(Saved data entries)

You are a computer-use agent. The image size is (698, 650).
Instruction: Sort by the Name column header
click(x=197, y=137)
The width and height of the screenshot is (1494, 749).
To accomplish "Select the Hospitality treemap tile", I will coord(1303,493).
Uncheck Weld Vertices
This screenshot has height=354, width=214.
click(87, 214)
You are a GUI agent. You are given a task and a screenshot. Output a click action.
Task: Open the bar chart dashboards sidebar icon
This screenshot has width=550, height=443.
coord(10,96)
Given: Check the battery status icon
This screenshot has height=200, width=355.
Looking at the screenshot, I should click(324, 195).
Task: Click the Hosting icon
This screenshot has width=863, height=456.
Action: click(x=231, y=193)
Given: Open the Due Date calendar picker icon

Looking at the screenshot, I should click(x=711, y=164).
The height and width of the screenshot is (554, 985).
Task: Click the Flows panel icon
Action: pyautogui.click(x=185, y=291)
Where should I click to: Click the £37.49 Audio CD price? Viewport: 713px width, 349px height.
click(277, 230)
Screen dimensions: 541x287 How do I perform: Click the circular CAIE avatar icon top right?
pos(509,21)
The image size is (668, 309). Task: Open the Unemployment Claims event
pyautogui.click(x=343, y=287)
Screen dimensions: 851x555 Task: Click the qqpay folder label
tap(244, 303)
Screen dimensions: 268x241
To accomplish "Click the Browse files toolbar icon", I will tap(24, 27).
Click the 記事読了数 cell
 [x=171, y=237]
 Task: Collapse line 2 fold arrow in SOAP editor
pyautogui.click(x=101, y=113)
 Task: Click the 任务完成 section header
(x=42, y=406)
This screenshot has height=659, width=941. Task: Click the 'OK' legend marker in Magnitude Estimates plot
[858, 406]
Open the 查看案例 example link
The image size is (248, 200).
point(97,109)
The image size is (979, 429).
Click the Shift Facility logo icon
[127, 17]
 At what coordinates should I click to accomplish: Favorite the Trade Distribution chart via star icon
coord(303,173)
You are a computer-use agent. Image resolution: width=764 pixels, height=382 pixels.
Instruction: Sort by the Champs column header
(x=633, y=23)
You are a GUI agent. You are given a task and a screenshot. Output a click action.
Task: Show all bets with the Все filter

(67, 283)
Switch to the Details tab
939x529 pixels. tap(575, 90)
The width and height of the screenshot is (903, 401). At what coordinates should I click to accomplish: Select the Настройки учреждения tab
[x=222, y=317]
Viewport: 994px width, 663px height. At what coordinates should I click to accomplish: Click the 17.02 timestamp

Assignment: Report each line in the data above that holds the word "agent" by copying it.

Solution below:
You are a computer-use agent. The image size is (698, 650).
You are a GUI agent. You are given a task and a screenshot. Output a click action.
You are a computer-use agent. Image resolution: width=764 pixels, height=382 pixels.
You are a GUI agent. You are given a task and a screenshot. Output a click action.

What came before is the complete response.